Andy Murray: No rush for key coach choice, says Brad Gilbert
Andy Murray should be in no hurry to appoint a new backroom team, according to his former coach Brad Gilbert.
The 26-year-old British number one, who split from Ivan Lendl last month, tweeted on Tuesday that an announcement about about a replacement was imminent.
However, that was later confirmed as an April Fool's joke.
"He will have no shortage of offers," Gilbert told BBC Scotland. "He can take time to figure his next move. I'd say don't rush it."
Gilbert teamed up with Murray in 2006 and helped him reach number eight in the world during a 16-month partnership.
And that is where the Scot finds himself in the rankings again, following an erratic return from back surgery, which sidelined him for four months prior to January's Australian Open.
However, Gilbert believes Murray will rediscover his best form again and has plenty of time to mount a challenge for more of the game's top prizes.

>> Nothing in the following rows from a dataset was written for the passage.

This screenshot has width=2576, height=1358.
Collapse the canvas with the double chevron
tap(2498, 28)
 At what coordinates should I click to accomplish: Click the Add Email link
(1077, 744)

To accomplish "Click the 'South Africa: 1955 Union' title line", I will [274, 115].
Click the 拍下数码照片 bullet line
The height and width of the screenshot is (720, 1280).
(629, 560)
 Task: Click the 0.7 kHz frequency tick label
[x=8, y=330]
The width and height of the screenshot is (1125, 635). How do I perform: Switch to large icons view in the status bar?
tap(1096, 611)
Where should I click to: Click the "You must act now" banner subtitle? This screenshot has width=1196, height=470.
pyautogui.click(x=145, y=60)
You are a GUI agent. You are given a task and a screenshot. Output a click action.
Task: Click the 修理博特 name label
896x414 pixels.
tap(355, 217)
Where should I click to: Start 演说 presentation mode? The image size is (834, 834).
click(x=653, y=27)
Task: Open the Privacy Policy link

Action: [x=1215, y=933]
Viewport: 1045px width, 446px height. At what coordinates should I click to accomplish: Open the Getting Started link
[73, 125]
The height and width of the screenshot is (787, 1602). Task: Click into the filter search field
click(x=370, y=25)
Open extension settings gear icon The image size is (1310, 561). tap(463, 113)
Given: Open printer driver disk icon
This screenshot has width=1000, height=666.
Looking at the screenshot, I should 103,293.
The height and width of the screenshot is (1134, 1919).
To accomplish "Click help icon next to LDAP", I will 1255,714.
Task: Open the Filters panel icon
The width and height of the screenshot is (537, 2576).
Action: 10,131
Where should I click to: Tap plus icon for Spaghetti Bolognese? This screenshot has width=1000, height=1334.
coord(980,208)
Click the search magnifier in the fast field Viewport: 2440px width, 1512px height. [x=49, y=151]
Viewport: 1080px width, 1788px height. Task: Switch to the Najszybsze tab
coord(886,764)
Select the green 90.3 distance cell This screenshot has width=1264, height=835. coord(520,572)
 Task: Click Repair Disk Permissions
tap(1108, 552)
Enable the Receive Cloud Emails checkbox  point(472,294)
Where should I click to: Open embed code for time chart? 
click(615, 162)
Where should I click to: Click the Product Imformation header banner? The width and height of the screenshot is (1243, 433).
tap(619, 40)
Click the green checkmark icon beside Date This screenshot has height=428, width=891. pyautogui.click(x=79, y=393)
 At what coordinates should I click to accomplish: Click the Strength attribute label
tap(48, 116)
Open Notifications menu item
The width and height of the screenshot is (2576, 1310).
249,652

"I think if you ask Andy, two [majors] is nice but he won't be satisfied," added Gilbert. "I'm sure he'd like to win more, I don't want to put a number on it because he's still in the prime of his career.
"He's probably got five more years to chase majors and I'm sure he'd like to get to at least five.
"He's a heck of a player but this is the greatest generation of four guys at once that I've ever seen. [Novak] Djokovic wants more, so do [Rafa] Nadal and [Roger] Federer.
"He's knows what to do, it's just a matter finding a way to get it done. There's no magic formula; it's about working hard to win 21 sets and being healthy."
Murray showed signs of progress with a dominant win over Jo-Wilfried Tsonga at last month's Sony Open before playing well in defeat to Djokovic in the following round in Miami.
And Gilbert thinks Nadal's incredible return from knee problems last year has perhaps raised expectation levels from tennis fans.
He said: "Because of what we saw in 2013, everyone is thinking 'okay, you're injured, you just come back like Nadal'. That doesn't happen that easily.
"It might take a few months to get his game back and his confidence back. Injuries happen and you just have to deal with them and move on."
Murray said that Lendl would be "a very hard person to replace", adding the eight-time Grand Slam winner had made a significant impact on his "mental side - dealing with those pressure situations".
"I was surprised by the split," admits Gilbert. "Ivan did a great job getting Andy over the hurdle.
"I think the best coaching that Ivan did was when Andy lost at Wimbledon [in the 2012 final]. He drew strength from that.
"So Andy needs to figure out his next move. He took time between [coach] Alex Corretja and Lendl and that worked out fine.
"If he's looking for another former top player then that narrows the list. He's just had someone who was a legend - but it all depends on what he's looking for."